Due to the key role that peer interactions play later in life and the potential that IGs have shown so far, this study seeks to respond to the following research questions: (a) What type of positive interactions takes place in IGs among young children with Roma and immigrant backgrounds in an Early Childhood Education?; (b) With what frequency do they occur? To answer these questions, classroom observations were conducted in a school located in a very low SES neighbourhood in Northern Spain, where most of the inhabitants are Roma and immigrants. The rationale for choosing this school is that despite the disadvantaged social and living conditions of the population in this area, the school has achieved high standards since 2010. Our findings show that IGs increase the number of opportunities for young children to engage in positive peer interactions. Particularly, this study reports the help and solidarity interaction frequently emerged when children are working in IGs. These results provide useful knowledge to inform the decisions and practices of ECE teachers as well as of policymakers based on research findings that contribute to impact positively in young children’s school engagement and social relationships (Reyes et al. 2012). This could contribute to ending long-established education practices of segregation that Roma and immigrant children face since the earliest school years (Alexiadou 2019). Hence, tackling these inequalities in education is key to achieve the global goal of ensuring high quality ECE for all and to set the foundations for a better society.

2. Literature Review

Early childhood is an important period during which individuals establish initial structures of social relationships. Thus, children’s socialization in the early years is a critical building block for their concurrent and future development. This process takes place through children’s interactions with adults and peers while they participate in various activities (Booren et al. 2012). According to Haanpää et al. (2019), peer relationships also play a key role in infants’ perceived life satisfaction; healthy or positive peer interactions might constitute a stronger predictor of wellbeing at early ages compared to sociodemographic factors, family income, or material deprivation. Particularly in the school context, young children’s relationships with teachers and peers have the potential to anticipate school success. Children who have warm and positive relationships show higher achievement and higher social competence than children whose relationships are characterized by conflict (Bierman et al. 2009).

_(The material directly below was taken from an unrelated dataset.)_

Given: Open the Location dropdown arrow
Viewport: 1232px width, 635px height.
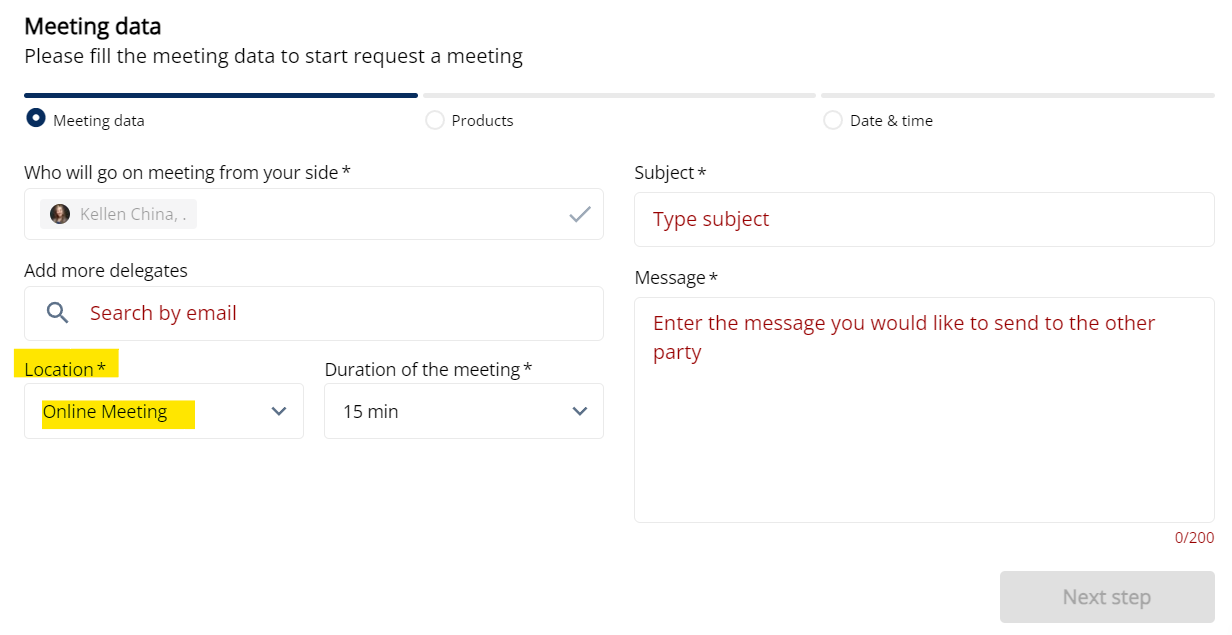Looking at the screenshot, I should 279,411.
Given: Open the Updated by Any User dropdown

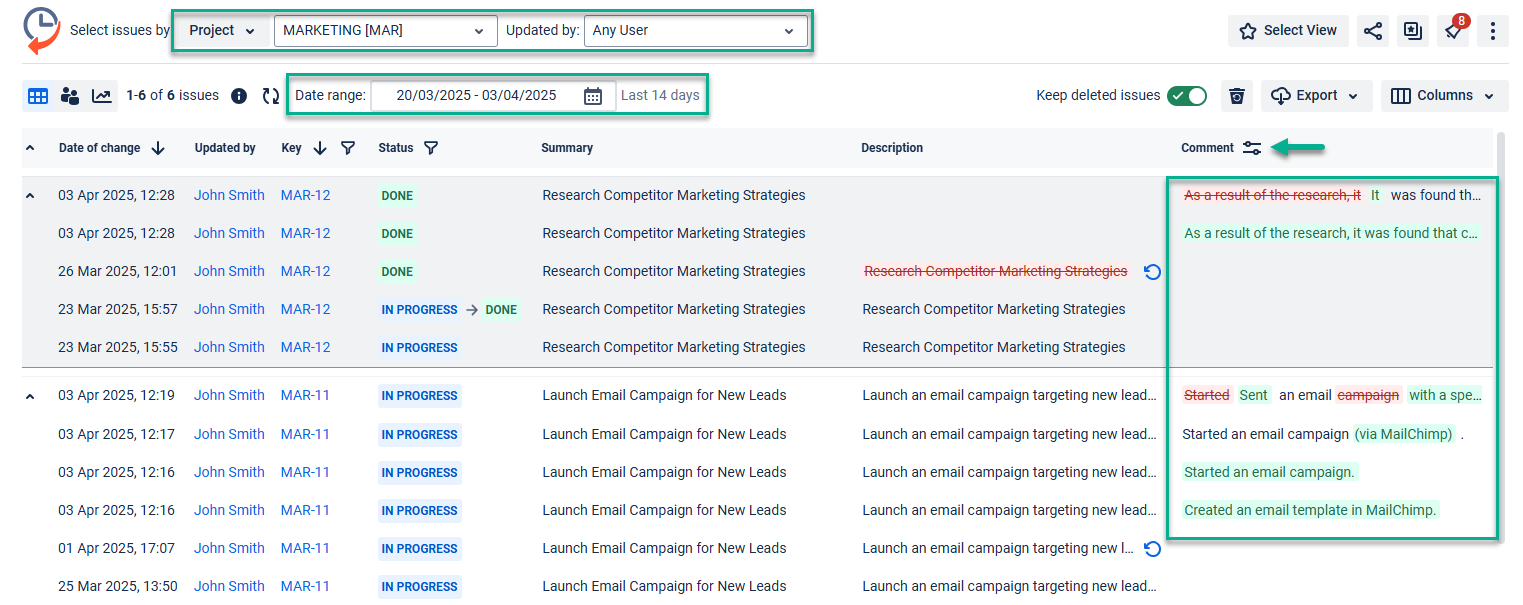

Overall, children’s relationships with peers constitute the way in which they share their routines, their values, and experiences, thereby creating horizontal relationships where they learn new functions in ways that are less possible in the vertical dyadic interaction between an adult and a child (De Groot Kim 2005). When such interactions are weak or unsatisfied, research has pointed out some of the adverse consequences, including social isolation, loneliness, social rejection, or even bullying, along with a negative self-perception of social competence (Koster et al. 2009). Therefore, satisfactory, healthy, and positive peer interactions are more desirable. According to Koster et al. (2009), when studying peer group features in inclusive education, satisfactory peer interactions consist of those that include being an accepted member of a group, having at least one mutual friendship, and participating actively and equivalently in group activities. Indeed, the nature of the activity settings might support or constrain certain patterns of peer interactions. For instance, large groups have been shown to facilitate teacher–child interaction, whereas free choice or small groups promote peer interactions. According to Booren et al. (2012), children might have fewer opportunities or feel less comfortable engaging, conversing, and positively asserting themselves with their peers in settings that are primarily teacher-directed, such as large group activities. In contrast, children’s interactions with peers are more positive in child-directed settings, such as child-focused activities in small groups or free play, compared to a large group.
Therefore, children’s participation in group activities could be boosted by certain types of group configurations, while other configurations could hinder it. For instance, ability grouping has been widely demonstrated to have long-lasting adverse consequences for the construction of strong social relationships. The literature on this matter has already evidenced how social stigmatization, lowered academic expectations, and decreased motivation are some of the effects that students in low-ability groups may experience (Chorzempa and Graham 2006), along with an undermined confidence and sense of engagement (Higgins et al. 2015; Roberts-Holmes and Kitto 2019). Students from minority backgrounds and low socioeconomic status are overrepresented in the low-ability groups (Boaler et al. 2000). In addition, when children are organized according to their ability (generally, as perceived by the teacher), social relationships across groups become difficult.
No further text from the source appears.